Le maquillage des unes et l'abstinence des autres avaient forcé mon admiration d'homme sacralisant la différence et la diversité.

Un peu curieuse, madame le professeur me questionnait à propos du statut de la femme algérienne. ?voulez-vous que j'en parle franchement ? l'ai-je interpellée. ? mais bien sur Monsieur ! répondit-elle. ?Alors sachez Madame ; que moi, chaque jour j'administre une bonne raclée à mon épouse ! Silence et effarement ! Sourire, le mien en lèvres je rétorquais rapidement par peur d'une mal compréhension : - rassurez-vous, chez nous Madame, la femme est ministre, Wali, députée, sénatrice, maire, pilote et chef d'entreprise? - Un ouf et un soulagement général s'appropriaient de la salle.
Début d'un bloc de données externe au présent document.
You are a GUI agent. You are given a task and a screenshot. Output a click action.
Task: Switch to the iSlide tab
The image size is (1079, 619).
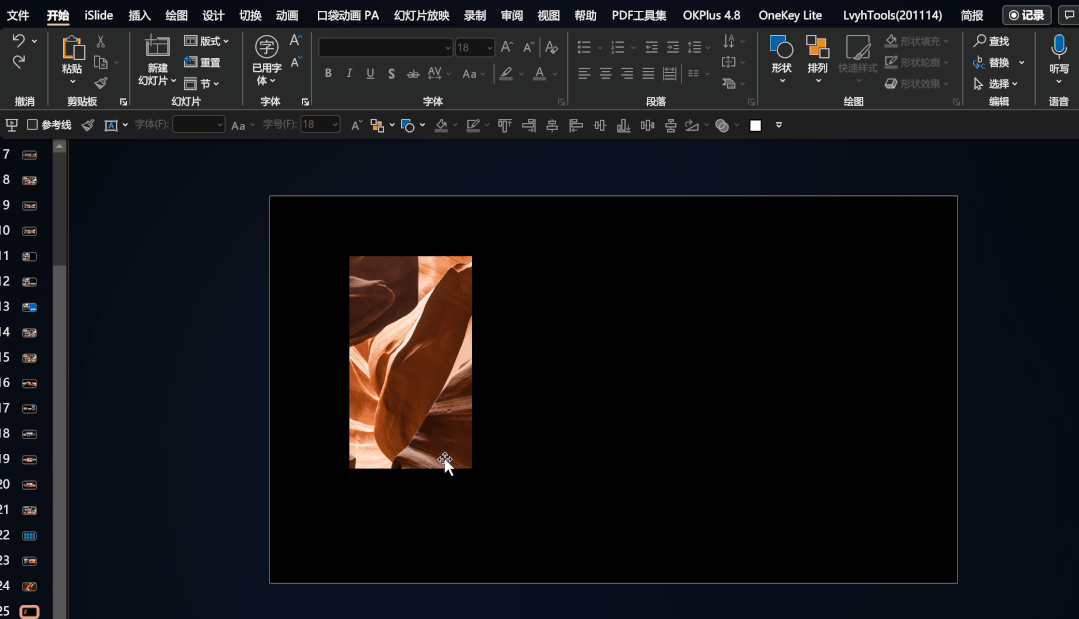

Elle n'est pas la moitié d'un homme, elle est tout simplement une femme entière et totale concluais-je.

En fin de propos les élèves, pressés de se prendre en photo avec le « doctor agay Elyazid Dib » me faisaient penser qu'ils allaient les faire publier sur leurs pages facebook. A ma stupéfaction tardive, je saurais hélas que le facebook, le youtube et autres réseaux virtuels ne fonctionnent pas en Iran. Prémunition ou ascétisme ?

Qom : angoisse et spiritualité

Paradoxe, j'étais programmé de concert avec deux de mes compatriotes docteurs en histoire intervenant en arabe pour aller converser à l'Université d'El Moustafa internationale sise à Qom. Déjà cette phonétique de la ville, dans mon inconscient me donnait une certaine réticence. Je l'imaginais comme une grande mosquée radicaliste, privative et sacrée. Finalement mon intuition ne m'avait pas induit en erreur. Les fanions, les étendards et le paysage qu'offraient les artères et les boulevards indiquant l'entrée de la ville me faisaient vivre une période d'une histoire révolue. Je sentais l'air d'Erroumi, Ibn Batouta, Avicenne et tous ces personnages enturbannés et aux amples capes. Comme j'y croyais voir des djihadistes, des auto-flagelleurs et des égorgeurs partout. La cité est calme. Des taxis sillonnent la ville, laissant le soin aux minarets de dessiner le ciel de Qom.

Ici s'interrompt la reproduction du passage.